The Talented & Ignored Youngest Sister

All my life I have been an avid reader. Never satisfied with what I learned in school, I would read book after book on my own to learn more. At some point this turned into a desire to be “well-read,” a goal I feel I shall always pursue, but never actually realize. Throughout the years my book choices have moved through different phases, my favorite of which is nineteenth century British literature. It is a phase I never quite moved out of, though it now coincides with others.

I started with Jane Eyre, followed by Wuthering Heights, then every single Jane Austen book except Lady Susan and her unfinished works, which I am currently in the process of reading. Knowing my love of Jane Austen, my aunt gave me a book recommended to her as something a Jane Austen-addict may enjoy.
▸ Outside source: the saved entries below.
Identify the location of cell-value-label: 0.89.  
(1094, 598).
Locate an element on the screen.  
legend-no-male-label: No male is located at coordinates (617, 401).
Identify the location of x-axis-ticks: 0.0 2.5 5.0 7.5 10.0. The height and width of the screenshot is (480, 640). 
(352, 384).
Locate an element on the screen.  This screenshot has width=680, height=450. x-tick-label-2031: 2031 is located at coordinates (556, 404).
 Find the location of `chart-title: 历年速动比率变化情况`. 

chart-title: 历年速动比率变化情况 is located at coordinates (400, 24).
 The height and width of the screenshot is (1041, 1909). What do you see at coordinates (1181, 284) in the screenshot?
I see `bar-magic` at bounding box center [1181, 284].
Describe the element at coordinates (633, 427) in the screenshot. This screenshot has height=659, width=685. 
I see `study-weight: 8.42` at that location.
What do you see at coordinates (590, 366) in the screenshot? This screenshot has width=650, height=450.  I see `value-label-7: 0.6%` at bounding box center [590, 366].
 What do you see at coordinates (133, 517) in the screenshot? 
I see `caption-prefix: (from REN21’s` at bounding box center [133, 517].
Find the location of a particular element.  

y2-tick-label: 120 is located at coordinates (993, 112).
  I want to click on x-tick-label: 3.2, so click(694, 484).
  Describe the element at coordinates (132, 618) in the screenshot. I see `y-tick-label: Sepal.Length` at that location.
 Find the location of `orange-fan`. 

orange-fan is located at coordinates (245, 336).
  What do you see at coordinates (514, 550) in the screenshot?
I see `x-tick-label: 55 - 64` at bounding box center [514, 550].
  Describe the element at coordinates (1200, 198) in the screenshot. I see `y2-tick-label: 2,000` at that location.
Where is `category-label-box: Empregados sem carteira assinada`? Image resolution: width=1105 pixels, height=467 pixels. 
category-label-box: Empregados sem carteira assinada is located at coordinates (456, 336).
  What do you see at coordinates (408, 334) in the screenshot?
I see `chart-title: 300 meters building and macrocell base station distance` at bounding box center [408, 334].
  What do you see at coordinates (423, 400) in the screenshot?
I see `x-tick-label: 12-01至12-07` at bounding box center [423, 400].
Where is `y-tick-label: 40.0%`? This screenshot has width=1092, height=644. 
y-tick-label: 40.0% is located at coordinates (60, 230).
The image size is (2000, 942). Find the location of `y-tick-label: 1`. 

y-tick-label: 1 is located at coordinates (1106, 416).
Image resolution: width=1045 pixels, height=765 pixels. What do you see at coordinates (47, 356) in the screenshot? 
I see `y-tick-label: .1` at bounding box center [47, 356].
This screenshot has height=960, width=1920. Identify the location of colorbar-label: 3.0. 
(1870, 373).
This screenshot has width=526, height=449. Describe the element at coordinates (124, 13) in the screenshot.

The book was The Tenant of Wildfell Hall by Anne Brontё, the least well-known and least-celebrated of the Brontё sisters.

I had previously read Agnes Grey, Anne’s first novel celebrated as a social commentary on the life of a governess. After reading The Tenant of Wildfell Hall, I was enthralled by Anne’s writing style and highly disappointed to discover it was her second and last novel. Having to date read every Brontё novel except Charlotte’s Shirley, I feel my opinion is well-formed. I do not understand Anne’s relative lack of celebration in comparison to her sisters.

I would not argue with someone who said that Charlotte deserves the most attention for her novels, but Emily’s relative fame to Anne I do not understand at all. My recollection of Wuthering Heights is lackluster, to be honest. When I read a book that truly impresses me, I can look back on the book with clear memories of numerous scenes, sometimes seemingly unimportant ones, but my memory of Wuthering Heights has no such impressions. Wuthering Heights pales in comparison to Jane Eyre, The Professor (a work that was rejected by publishing houses and only published after Charlotte’s death), and Villette. Furthermore, Wuthering Heights becomes pathetic in the shadow of The Tenant of Wildfell Hall, a powerful story that is both a social commentary, mystery and love story (although the love story is the least well-accomplished of these themes). Why, then, does Anne not get more attention?

I would not advocate less celebration of Emily Brontё, but rather more celebration of Anne. I have spoken to people who actually did not know Anne existed. They speak of the Brontё sisters thinking there are only 5 novels to be read, written by only two sisters. The overlooking of Anne is a great loss to the world, as was her premature death at the age of 29. Any book or reading collection would and should be enriched by Anne Brontё’s novels.

I have yet to turn this one in. I figured I'd save it in case I can't come up with anything to write about.